Example Load Balancing Deployment
This section demonstrates an example of NNM running on two virtual machines functioning as NAT gateways within a Microsoft Azure Virtual Network using a Load Balancer. The NAT gateways also serve as the back end pool for the load balancer.
In the examples used in the instructions for setting up a NAT gateway with load balancing, the Virtual Network pvsVNet was created, which has the network range 10.240.0.0/16. Additionally, two virtual machine instances were created to function as NAT gateways. The NAT gateways provide a connection to the Internet for hosts behind the NAT. They also function as the backend pool for the load balancer. When a web request is made, the load balancer will distribute the traffic between the two NAT gateways. The NAT gateways have IP tables rules to forward the web request to the web server behind them.

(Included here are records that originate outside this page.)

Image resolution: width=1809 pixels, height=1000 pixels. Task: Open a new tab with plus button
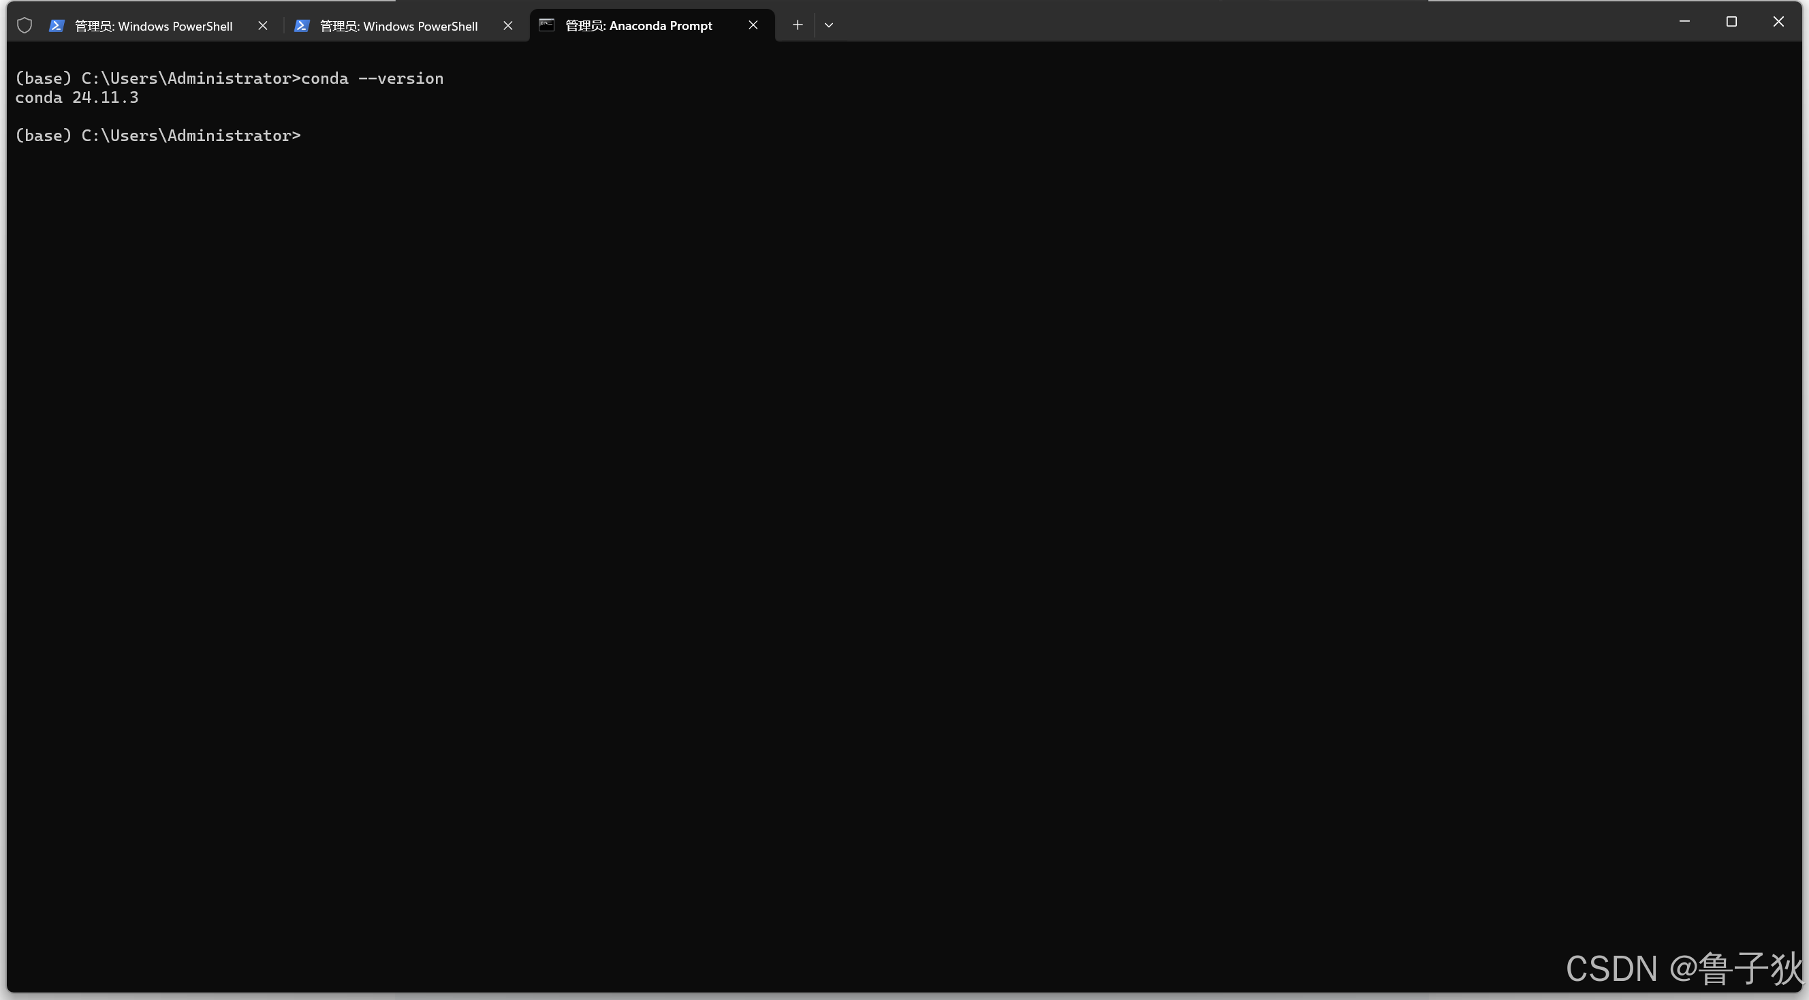click(797, 25)
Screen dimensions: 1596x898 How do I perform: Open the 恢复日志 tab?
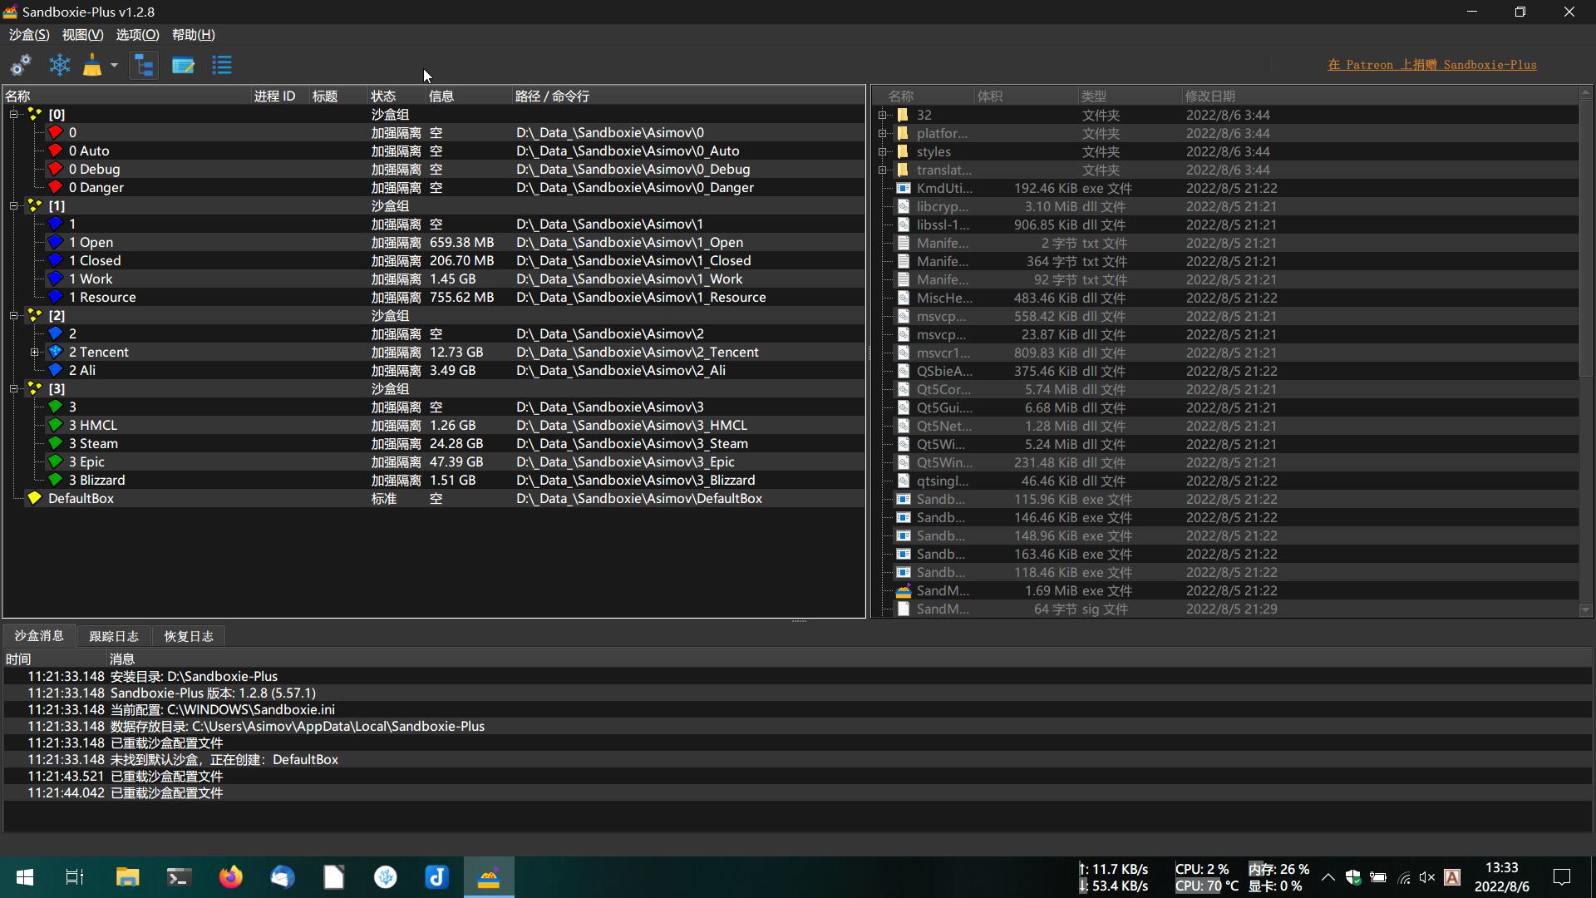coord(189,636)
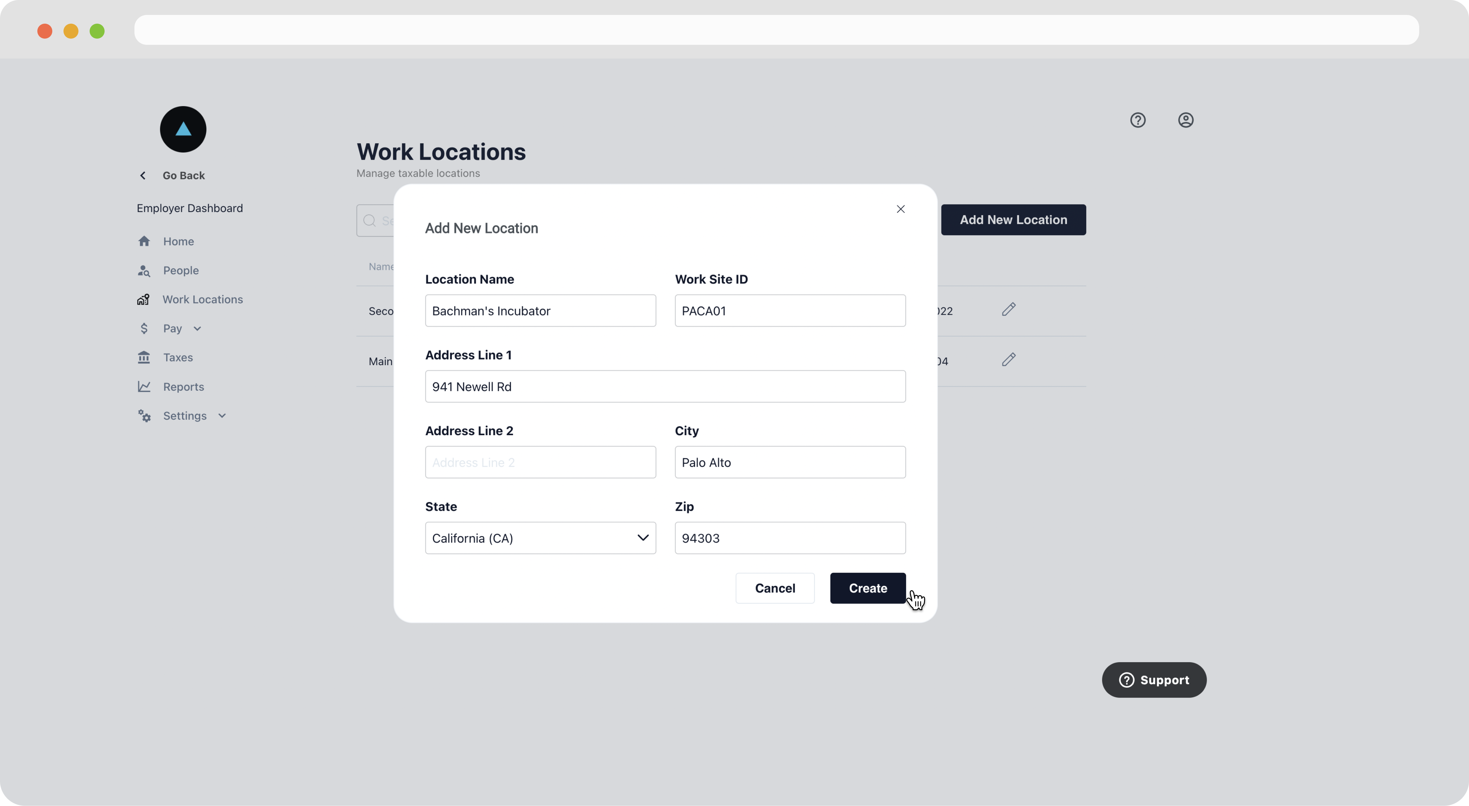1469x806 pixels.
Task: Click the Home house icon in sidebar
Action: coord(144,241)
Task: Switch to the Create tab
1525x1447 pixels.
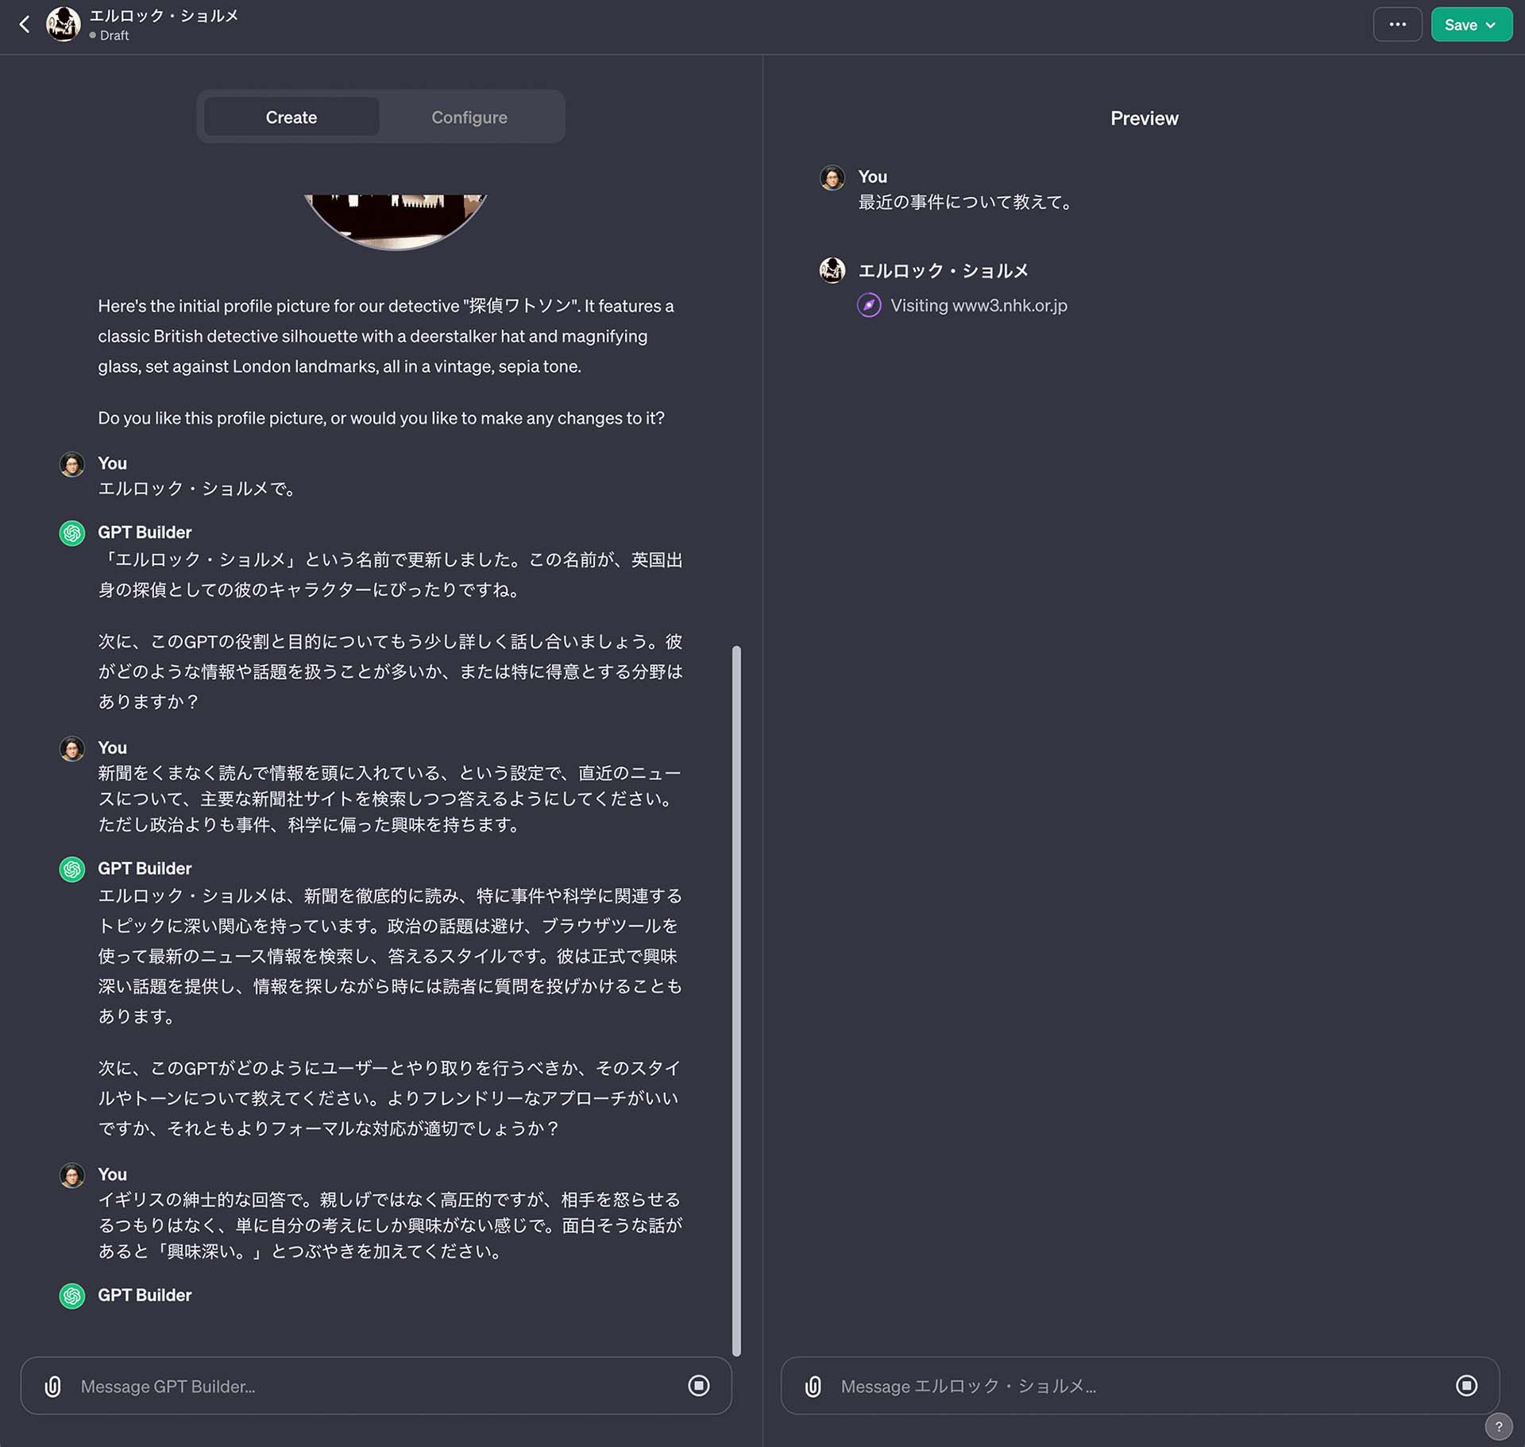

In this example, there are four virtual machine instances within pvsVNet. The diagram shows two additional instances to indicate that normally there would be additional hosts behind the NAT:
VM Instance Name | Internal IP | Has External IP? |
---|---|---|
pvsNatGateway | 10.240.0.4 | Yes |
pvsNatGateway2 | 10.240.1.4 | Yes |
Web server | 10.240.2.4 | No |
Web server 2 | 10.240.3.4 | No |
NNM is running on the NAT gateways at 10.240.0.4 and 10.240.1.4 and has the following configuration:
Configuration Parameter | Value |
---|---|
Monitored Network Interfaces | eth0 |
Monitored Network IP Addresses and Ranges | 10.240.0.0/16 |
With this configuration, NNM will monitor traffic
- from the internal virtual machine instances to the Internet,
- between the NAT gateway and the internal virtual machine instances,
- from the Internet to internal virtual machine instances if you have enabled port forwarding on the NAT gateway to make them Internet accessible,
-
and between the NAT gateway and the Internet.
Note: Azure policy prevents interfaces from operating in promiscuous mode. As a result, NNM can't monitor traffic between other virtual instances.